5. März 2020
Kleine Zelle – große Coverstory
IST Austria-ForscherInnen bauen Zellteilungsmaschinerie nach und entschlüsseln Proteinfunktion – Studie erscheint als Coverstory von Nature Microbiology
Durch den Nachbau von Teilen der Zellteilungsmaschinerie fanden BiologInnen vom Institute of Science and Technology Austria (IST Austria) die Antwort auf eine im Bereich der bakteriellen Physiologie schon lange im Raum stehenden Frage: Wenn sich eine Bakterienzelle in zwei identische Tochterzellen teilt, muss sich die sie umgebende Zellwand derart verformen, dass sie sich nach innen einschnüren kann – wie aber wird diese Verformung gesteuert und kontrolliert? Die Studie erschien als Coverstory in der März 2020-Ausgabe von Nature Microbiology.
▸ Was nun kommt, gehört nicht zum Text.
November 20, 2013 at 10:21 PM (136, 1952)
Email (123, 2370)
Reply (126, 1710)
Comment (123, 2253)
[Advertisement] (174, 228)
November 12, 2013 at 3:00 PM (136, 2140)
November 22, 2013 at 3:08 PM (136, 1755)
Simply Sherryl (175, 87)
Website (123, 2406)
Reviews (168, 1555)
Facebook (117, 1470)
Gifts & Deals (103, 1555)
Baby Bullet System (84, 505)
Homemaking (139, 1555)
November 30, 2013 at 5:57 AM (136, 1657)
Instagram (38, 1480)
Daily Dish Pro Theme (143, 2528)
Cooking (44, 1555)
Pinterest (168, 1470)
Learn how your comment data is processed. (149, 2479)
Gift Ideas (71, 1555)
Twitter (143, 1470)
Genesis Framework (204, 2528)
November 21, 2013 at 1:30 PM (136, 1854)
WissenschafterInnen nehmen an, dass bei Bakterien rund 20 verschiedene Proteine als Organisationseinheiten der Zellteilungsmaschinerie die Verformung der Zellwand während der Teilung koordinieren, darunter das so genannte Tubulin FtsZ. Um die Funktion von FtsZ näher zu untersuchen, bauten Postdoc Natalia Baranova und PhD-Student Philipp Radler aus der Forschungsgruppe um Professor Martin Loose am IST Austria Teile der Zellteilungsmaschinerie Baustein für Baustein nach. Dadurch gelang es ihnen, Details darüber herauszufinden, wie die FtsZ-Filamente die Verteilung von Enzymen, die die Zellwand aufbauen, regeln und so für einen reibungsfreien Ablauf der Zellwand-Einschnürung sorgen. Eine detaillierte Beschreibung der Mechanismen der bakteriellen Zellteilung ist unter anderem im Zusammenhang mit der Entwicklung neuer Antibiotika von großer Bedeutung.
Natalia Baranova, Erstautorin der Studie mit einem PhD in Biophysik vom Center of Cooperative Research in Biomaterials (CIC bomaGUNE), Spanien, über ihren Forschungsansatz: „Ich baue biologische Konstrukte aus einzelnen Bausteinen nach. Die meisten meiner Nachbildungen bestehen aus mehreren verschiedenen Bausteinen, die sich gegenseitig beeinflussen, sich selbst organisieren oder zusammensetzen können. Dadurch entsteht ein überaus komplexes Experimentierfeld, durch das ich mich bewege und in dem ich jeden einzelnen Baustein nach Bedarf justieren kann. Daraus können wir dann Informationen über die mechanischen Abläufe biologischer Prozesse ableiten, was in der lebenden Zelle sehr schwierig ist.“
Philipp Radler, der 2017 zur Loose-Gruppe stieß und sein Masterstudium der Molekularbiologie an der Universität Salzburg absolviert hat, fügt hinzu: „Hochkomplexe, molekulare Maschinerien wie das Divisom, ein Proteinkomplex der bakteriellen Zellteilung, in seine Bestandteile zu zerlegen und deren molekularen Wechselwirkungen zu beschreiben, ist unglaublich faszinierend. Unsere Ergebnisse helfen, diese komplexen Vorgänge besser zu verstehen.“
Was sehen wir am Coverbild?
Natalia: „Wir haben uns angeschaut, wie sich einzelne Moleküle der Zellteilungsmaschinerie in einer künstlichen Zellmembran verhalten. Unter dem Fluoreszenzmikroskop können wir dieses Verhalten mittels einer automatisierten Tracking-Software nachzeichnen. Auf dem Bild sieht man die Spuren von Peptiden und Proteinen, genauer gesagt einzelne FtsN-Peptide, die mit FtsZ-Filamenten interagieren.“
In einem Blogpost für die Website der Nature Research Microbiology Community beschreibt Natalia im Detail, wie sie und ihre KollegInnen vom IST Austria sowie aus Großbritannien und Spanien im Zuge dieser Studie die Zellteilung von Bakterien untersucht haben.
Publikation
Natalia Baranova, Philipp Radler, Víctor M. Hernández-Rocamora, Carlos Alfonso, Mar López-Pelegrín, Germán Rivas, Waldemar Vollmer & Martin Loose. 2020. Diffusion and capture permits dynamic coupling between treadmilling FtsZ filaments and cell division proteins. Nature Microbiology. DOI: 10.1038/s41564-019-0657-5
Förderinformation
Der IST Austria-Teil der Studie wurde durch Fördermittel des European Research Council (ERC-2015-StG-679239), aus dem Human Frontier Science Program (HFSP LT 000824/2016-L4) sowie der European Molecular Biology Organization (EMBO ALTF 1163-2015) ermöglicht.